Gérard Zalcman, MD, PhD, on Non–Small Cell Lung Cancer: Phase III Trial Findings on Nivolumab and Ipilimumab

ESMO Congress 2022


Gérard Zalcman, MD, PhD, of France’s Bichat-Claude Bernard Hospital, Assistance Publique–Hôpitaux de Paris, discusses phase III results from the IFCT-1701 trial, which explored the questions of whether to administer nivolumab plus ipilimumab for 6 months or whether to prolong the treatment in patients with advanced non–small cell lung cancer (Abstract 972O).
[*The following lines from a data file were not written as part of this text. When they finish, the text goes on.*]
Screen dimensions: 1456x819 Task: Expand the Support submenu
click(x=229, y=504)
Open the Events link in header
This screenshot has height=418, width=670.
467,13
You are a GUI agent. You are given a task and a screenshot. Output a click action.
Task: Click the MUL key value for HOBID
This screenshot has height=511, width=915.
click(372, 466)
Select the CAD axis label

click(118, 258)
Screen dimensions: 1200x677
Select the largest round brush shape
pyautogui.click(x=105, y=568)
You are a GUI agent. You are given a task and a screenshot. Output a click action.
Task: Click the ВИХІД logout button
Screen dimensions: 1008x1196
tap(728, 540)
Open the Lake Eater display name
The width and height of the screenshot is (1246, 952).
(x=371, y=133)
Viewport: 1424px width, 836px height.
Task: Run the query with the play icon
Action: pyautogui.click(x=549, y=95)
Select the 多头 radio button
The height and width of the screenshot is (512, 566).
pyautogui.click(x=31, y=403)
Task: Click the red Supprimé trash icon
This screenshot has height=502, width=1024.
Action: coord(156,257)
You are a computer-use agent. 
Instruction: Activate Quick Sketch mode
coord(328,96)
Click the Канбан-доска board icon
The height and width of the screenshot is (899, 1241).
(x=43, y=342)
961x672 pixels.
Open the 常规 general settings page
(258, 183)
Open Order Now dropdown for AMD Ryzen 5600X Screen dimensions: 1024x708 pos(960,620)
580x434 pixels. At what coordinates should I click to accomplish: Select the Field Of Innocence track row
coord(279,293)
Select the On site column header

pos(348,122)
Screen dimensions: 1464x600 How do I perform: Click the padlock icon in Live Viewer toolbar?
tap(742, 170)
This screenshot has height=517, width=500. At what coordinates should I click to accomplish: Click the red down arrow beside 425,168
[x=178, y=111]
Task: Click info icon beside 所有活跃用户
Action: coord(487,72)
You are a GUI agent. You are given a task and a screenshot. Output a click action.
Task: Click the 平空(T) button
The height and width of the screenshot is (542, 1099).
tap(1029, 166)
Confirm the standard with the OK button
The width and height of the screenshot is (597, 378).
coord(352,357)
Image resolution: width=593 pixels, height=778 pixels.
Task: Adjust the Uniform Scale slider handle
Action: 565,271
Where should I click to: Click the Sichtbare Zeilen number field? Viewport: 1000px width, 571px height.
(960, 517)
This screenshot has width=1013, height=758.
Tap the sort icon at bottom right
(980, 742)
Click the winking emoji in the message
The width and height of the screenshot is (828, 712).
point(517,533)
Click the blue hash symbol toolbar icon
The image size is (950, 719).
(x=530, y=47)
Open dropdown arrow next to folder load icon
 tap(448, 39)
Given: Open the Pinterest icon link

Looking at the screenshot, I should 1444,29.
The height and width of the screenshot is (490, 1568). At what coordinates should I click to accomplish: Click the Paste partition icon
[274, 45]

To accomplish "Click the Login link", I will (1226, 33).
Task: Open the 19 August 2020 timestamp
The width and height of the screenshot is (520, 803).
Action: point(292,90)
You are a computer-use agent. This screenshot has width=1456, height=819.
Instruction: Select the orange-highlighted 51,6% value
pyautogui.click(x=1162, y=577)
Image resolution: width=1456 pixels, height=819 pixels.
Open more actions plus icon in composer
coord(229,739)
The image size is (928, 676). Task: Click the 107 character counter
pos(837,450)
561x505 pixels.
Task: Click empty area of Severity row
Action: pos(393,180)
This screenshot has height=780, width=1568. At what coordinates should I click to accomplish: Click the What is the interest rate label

Disclaimer: This video transcript has not been proofread or edited and may contain errors.
Currently there is no solid evidence to justify the duration of immunotherapy in the non-small cell lung cancer. In phase one trials, the duration was set without any limit until progression or toxicity. Then it was set to five years, then two years, but again, without randomized data to justify such duration. The DICIPLE phase three trial, also entitled IFCT-1701, has had the goal to look whether a shorter duration of immunotherapy by Nivo plus Ipilimumab would be as efficient as a longer one, two years, in non-small cell lung cancer, in first-line setting. So we randomized the non-small cell lung cancer patients, metastatic patients, PS01, aged 18 to 75, with measurable disease, any PDL1 into an induction treatment by Nivo plus Ipilimumab for six months at classical dosing. And at six months, we randomized patients with disease control into a continuation arm with the standard immunotherapy, or a stop-and-go arm, where the immunotherapy was stopped, the patient were observed, and the resume immunotherapy in case of progression. Of course, in the two arm, the follow up intervals were the same. We accrued 265 patients, treated 261, but only randomized 71 patients because most of the patients progressed or exhibit toxicity precluding continuation. And unfortunately, we had to stop the trail because the Nivo plus Ipil combo will not be registered or nor reimbursed in Europe. But, the results were striking because the median PFS in the continuation arm was 20.8 months, as compared with 35 months in the stop-and-go arm. The OS results show, again, there was no deleterious effect to stop early the immunotherapy, with 18 months OS rates of 79% in the continuation arm and 94% in the stop-and-go arm. Furthermore, there were tenfold less grade three, four adverse events in the stop-and-go arm. So these results are hypothesis-generating because of the lack of statistical power, but are very provocative. And we have launched another randomized, phase three clinical trial with the very same design, meaning randomization at six months in patients with disease control, but after induction by chemo-immunotherapy. And again, it will be a non-inferiority trial. This trial is the DIAL trial, which began on March '22.